Chilean startup NotCompany looks to AI to disrupt the agro-industry

By August 3, 2018

Entrepreneurs in Chile are turning to AI to shake up the way we eat. Since 2015, a Santiago-based startup named NotCompany – or simply NotCo – has been combining Artificial Intelligence with food-science to create innovative plant-based foods, in response to the increasing strain that the meat and dairy industries are putting on the planet’s stretched resources.

The founders of NotCo Karim Pichara Baksai, Matias Muchnick and Pablo Zamora are on a mission to disrupt the factory-farm system by producing foods that taste identical to beef burgers, milk, eggs, and a host of animal-based products, without involving animals in the production process.

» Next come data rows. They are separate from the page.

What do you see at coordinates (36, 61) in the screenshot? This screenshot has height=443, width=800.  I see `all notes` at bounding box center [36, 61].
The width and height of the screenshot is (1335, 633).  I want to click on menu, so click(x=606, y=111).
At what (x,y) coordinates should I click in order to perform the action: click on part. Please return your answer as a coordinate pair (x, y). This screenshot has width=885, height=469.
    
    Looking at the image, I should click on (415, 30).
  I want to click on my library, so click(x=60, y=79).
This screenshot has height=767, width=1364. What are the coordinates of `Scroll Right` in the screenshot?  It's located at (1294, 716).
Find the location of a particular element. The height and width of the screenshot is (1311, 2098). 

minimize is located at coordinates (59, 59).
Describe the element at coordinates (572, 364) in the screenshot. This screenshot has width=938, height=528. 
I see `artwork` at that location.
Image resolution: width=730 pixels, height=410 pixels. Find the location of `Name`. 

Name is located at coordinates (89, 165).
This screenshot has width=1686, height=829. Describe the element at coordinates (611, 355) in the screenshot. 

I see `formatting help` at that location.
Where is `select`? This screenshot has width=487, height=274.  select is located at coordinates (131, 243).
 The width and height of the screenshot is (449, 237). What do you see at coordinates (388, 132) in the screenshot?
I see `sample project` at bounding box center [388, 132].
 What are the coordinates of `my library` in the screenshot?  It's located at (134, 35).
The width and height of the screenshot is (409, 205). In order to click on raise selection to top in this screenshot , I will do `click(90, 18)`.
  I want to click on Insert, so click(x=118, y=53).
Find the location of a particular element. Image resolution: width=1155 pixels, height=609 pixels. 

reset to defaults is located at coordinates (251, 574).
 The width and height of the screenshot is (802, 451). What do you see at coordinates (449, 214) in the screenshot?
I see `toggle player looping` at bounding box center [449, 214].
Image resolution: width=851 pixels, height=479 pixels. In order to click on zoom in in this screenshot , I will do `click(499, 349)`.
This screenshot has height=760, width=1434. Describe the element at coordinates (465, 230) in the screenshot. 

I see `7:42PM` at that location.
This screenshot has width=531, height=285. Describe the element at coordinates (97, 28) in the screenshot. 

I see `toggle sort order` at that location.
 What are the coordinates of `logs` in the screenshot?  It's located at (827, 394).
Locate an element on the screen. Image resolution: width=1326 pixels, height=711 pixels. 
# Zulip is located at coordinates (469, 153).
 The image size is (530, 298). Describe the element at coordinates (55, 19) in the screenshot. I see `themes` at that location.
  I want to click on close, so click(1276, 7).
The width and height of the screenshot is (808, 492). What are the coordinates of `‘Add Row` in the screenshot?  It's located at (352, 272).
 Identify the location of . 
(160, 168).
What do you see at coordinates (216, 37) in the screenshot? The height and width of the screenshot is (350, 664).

The planetary benefits of consuming plant-based food are well known. A recent report found that meat and dairy producers will soon surpass the oil industry as the world’s leading emitters of greenhouse gases. Vegetarian and vegan movements have gained much traction as the colossal impact of meat-farming on global warming has entered the public eye, but they are still limited to the planet’s wealthier inhabitants. In regions like Latin America, the widespread availability of high-calorie, low-cost foods with little nutritional value have caused radical shifts in traditional diets and entailed monumental increases in diseases such as obesity and type 2 diabetes.

NotCo wants to change this picture by producing healthy and sustainable foods at an affordable price, which can serve as alternative to nutritionally-devoid factory-farmed products. To do this, the company’s founders are focusing on technology.

Pichara and Zamora developed a machine-learning software named “Giuseppe”, which they use to discover links between different animal and plant proteins and find innovative ways to reproduce the fats and proteins found in meat, poultry and dairy products. The software uses algorithms to systematically identify plant-based ingredients which could potentially replicate characteristics of animal-based produce. Entering more data into the system increases it knowledge base and subsequently its ability to predict which vegetables will best resemble the molecular structure of animal products.

Seeing as there are over 250,000 edible plant species worldwide, NotCo hopes that the software’s machine learning approach, which allows the computer to learn through trial and error, can speed up the laborious process of manually identifying similar characteristics between animal and plant-based foods. The company named the AI robot after Renaissance painter Giuseppe Arcimboldo, who painted human portraits only using fruit and vegetables.

NotCo’s current product line include an eggless mayonnaise called “Not Mayo”, sold in several South American countries, and it is looking to expand into the US Market in 2019. New products, including “Not Milk”, “Not Ice Cream”, “Not Yogurt” and “Not Cheese” are set to hit stores in the near future.

Yet despite their pragmatic approaching to disrupting the agro-industry, the company recognises the difficulty of convincing people to give up meat, especially in countries where citizens remember the days when meat was a luxury. Vegetarians and vegans make up the clear minority and it is currently hard to see how emerging tech companies can disrupt the long-standing agro-industrial production model, which sees multinational corporations churn out processed foods at ever-more affordable prices.